In the past year, Elisa’s family had contacted the school looking for a small plaque displayed in the old library before the new middle school went up in 1983 at 1800 Tampa Road.
After discovering the plaque had gone missing, Superintendent Michael Grego and school Principal Victoria Hawkins met with Elisa’s brother and parents to discuss setting up a PTA fund for the mural and new reading area.
A trust fund in her honor to pay for new books and updates to the library has raised more than $26,000, and there are plans to establish an annual book drive, Hawkins said.
Elisa’s brother, Jeff Nelson, said the past year has been therapeutic for his family and friends who have struggled for decades to talk about her life and not just the heinous crime that ended it.
A table in the library showed pieces of that life: faded dance shoes, a well-worn catcher’s mitt, a green Girl Scout sash and dozens of cards, some of which she wrote to loved ones and others written to the family through the years by sympathetic friends and neighbors.
“Thank for you inviting me to your wild and crazy slumber party. I had a great time,” Nelson read aloud from one of the many cards his sister wrote to classmates.
The continuous outpouring of community support and enormous showing of people Saturday was humbling, Nelson said.
“There’s a weight on our hearts that’s never going to be lifted and we live with it every day of our lives, but knowing that many of you are also carrying that weight with us makes it just a little bit easier to for us to carry,” he said.

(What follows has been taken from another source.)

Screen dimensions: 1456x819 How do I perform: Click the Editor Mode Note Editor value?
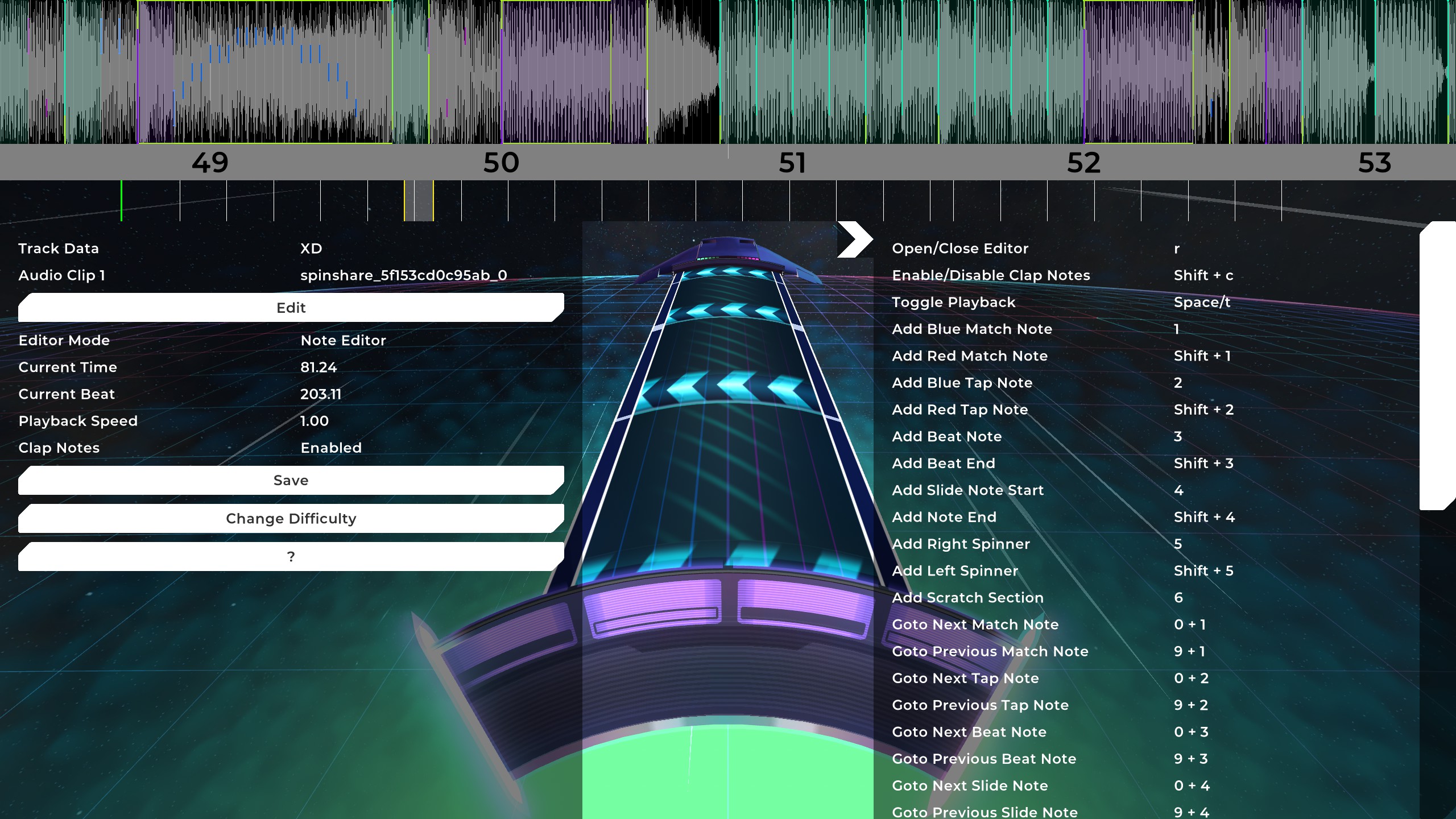(343, 341)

For many, Saturday was a time to reunite with a lost community.
Brotherly’s family moved to Safety Harbor following Elisa’s death and the brutal murder just a year later of a woman and her 11-year-old daughter inside their home.
Being among old friends has helped Brotherly and others in the community give voice to feelings that had been buried for many years.
“For me, it was really a gift because I reconnected with these people that I’d lost since seventh grade,” Brotherly said.